Avrupa Yargıçlar Birliği de
başvurucular arasında
Uluslararası Ceza Mahkemesi'ne yapılan başvurunun altında Turkey Tribunal'in düzenleyicileri arasında yer alan Belçika Anayasa Mahkemesi eski başkanı ve BM İnsan Hakları Komisyonu eski başkanı Prof. Dr. Marc Baron Bossuyt ve 16 Avrupa ülkesindeki 23 ulusal örgütü bir araya getiren 18 bin yargıç ve savcının üye oldukları Avrupa Yargıçlar Birliği (MEDEL) Başkanı Mariarosaria Guglielmi'nin de imzası var.

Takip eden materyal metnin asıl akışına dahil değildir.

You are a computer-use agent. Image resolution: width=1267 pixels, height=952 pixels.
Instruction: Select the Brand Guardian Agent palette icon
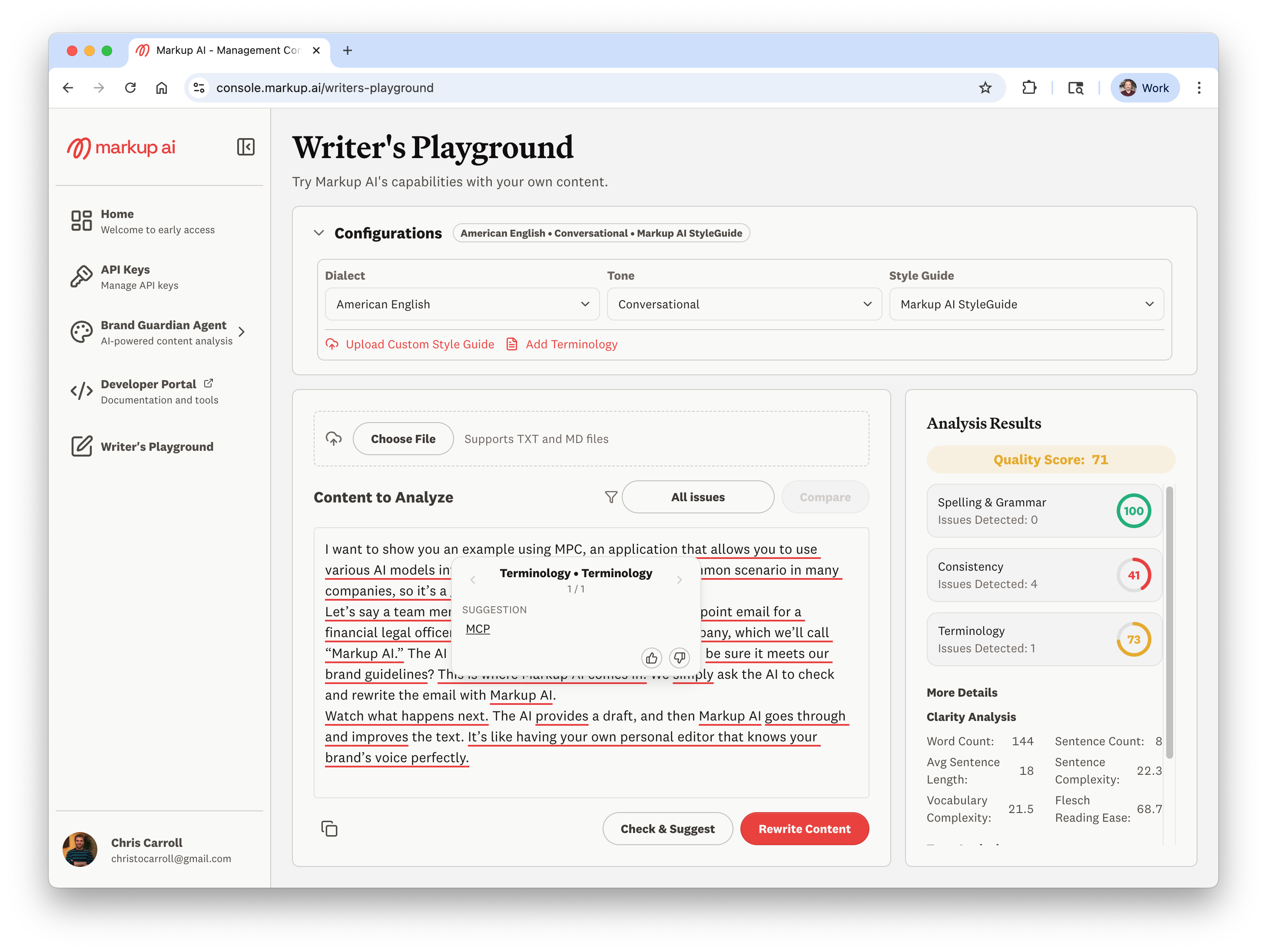point(81,332)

Başvuruyu hazırlayan Turkey Tribunal, MEDEL ve VS Advocaten'in yaptıkları ortak açıklamada, "Türkiye UCM'yi kuran Roma Statüsü'nü imzalamamış olmakla birlikte iddia edilen suçların bir kısmı[nın] UCM üyesi 45 ülkenin topraklarında işlendi[ği] ve Türkiye'nin düşman olarak algıladığı kişileri [kendi] sınırlarının çok ötesinde takip ettiğinden UCM yargı yetkisine sahiptir." denildi.
Açıklamada, UCM'ye taraf olmayan bir devletin işlediği suçların soruşturulmasına açısından "Myanmar örneği"nin verilebileceği ileri sürüldü. UCM, Myanmar mahkemenin yetkisini tanımamasına karşın, 2019'da Myanmar'ın Rohingya Müslümanlarına yönelik etnik temizliğini soruşturabileceğine karar vermişti. Bu kararda mağdurların çoğunun UCM'ye taraf olan Bangladeş'e sınır dışı edilmesi etkili olmuştu. Bu nedenle de mahkeme, 'suçun unsurlarının bir üye devlette işlendiğini' savunarak yetkili olduğuna karar verdi. Yapılan bu başvuruda da 'işlenen suçlar, UCM'nin bölgesel yargı yetkisine sahip olduğu 45 taraf devletin topraklarında işlenmiştir. Bu spesifik suçlar yaklaşık 1300 mağdurla ilgilidir." denildi.
Başvurunun "Sonuç" bölümünde talep ve gerekçesi şöyle özetlendi.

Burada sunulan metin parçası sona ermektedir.